[PROBLEM DETAILS]: Repeat the lines of the items word for word, starting at the line that contains "Click the Maak overzicht button" and ending at the line that contains "coord(64,180)", both lines included. Leave the pictures out of your answer.

[SUPPLIED DATA]:
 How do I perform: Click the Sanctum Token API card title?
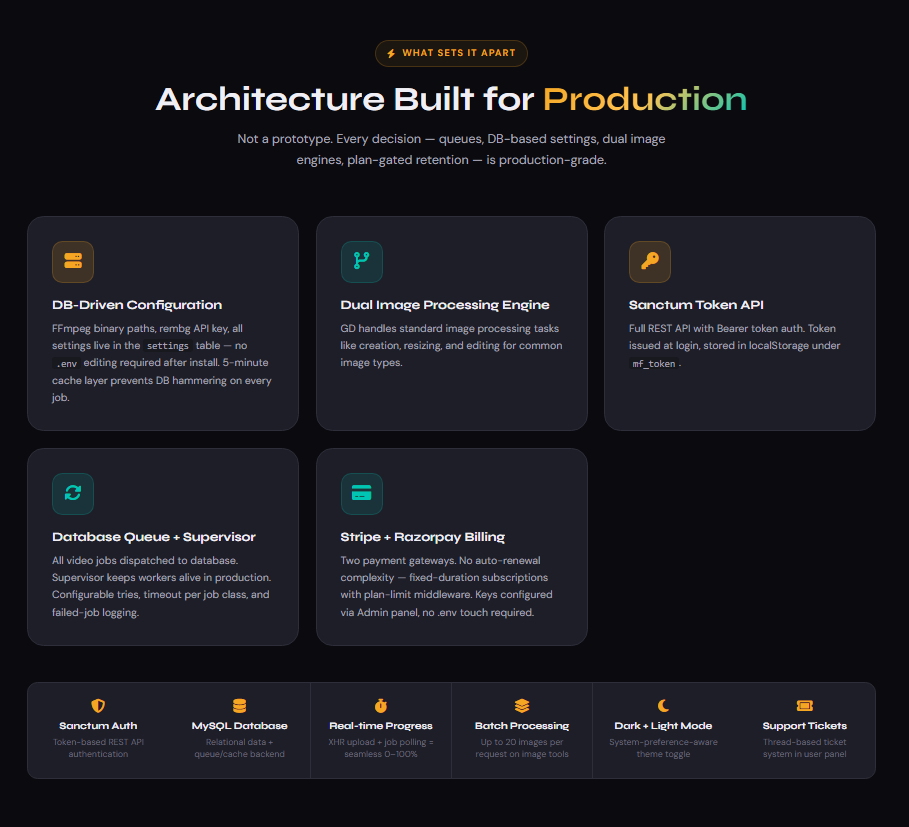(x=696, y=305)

* * *

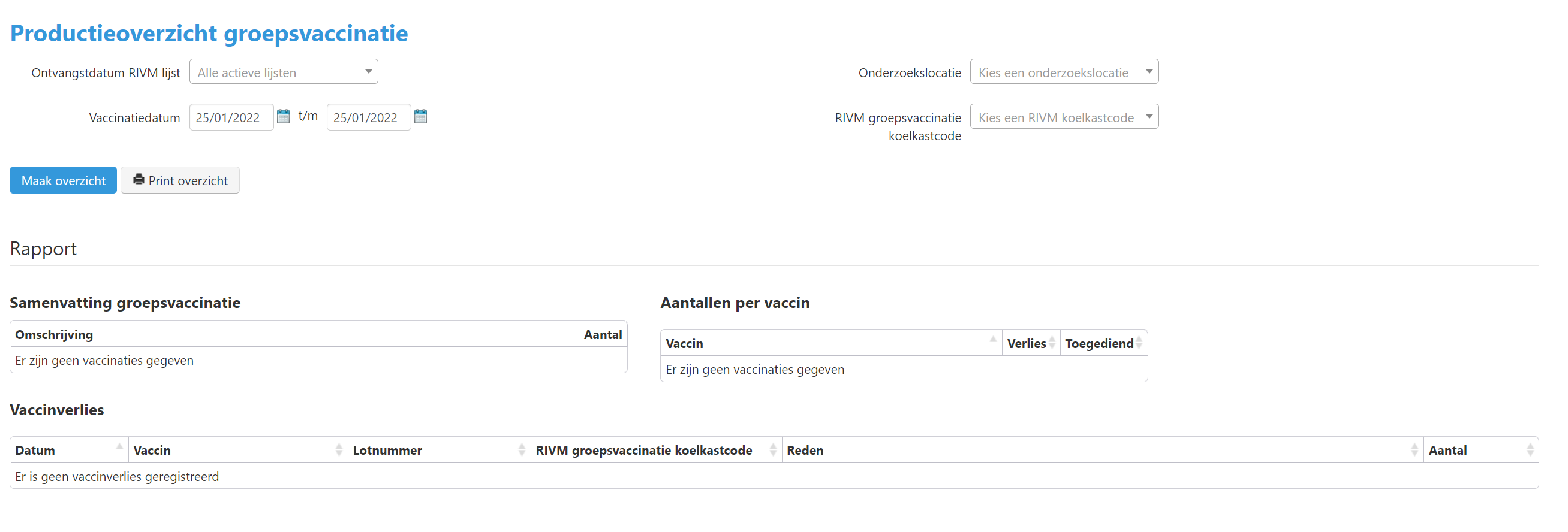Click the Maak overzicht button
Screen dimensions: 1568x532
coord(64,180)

[WRITTEN RESPONSE]:
Click the Maak overzicht button
Screen dimensions: 1568x532
coord(64,180)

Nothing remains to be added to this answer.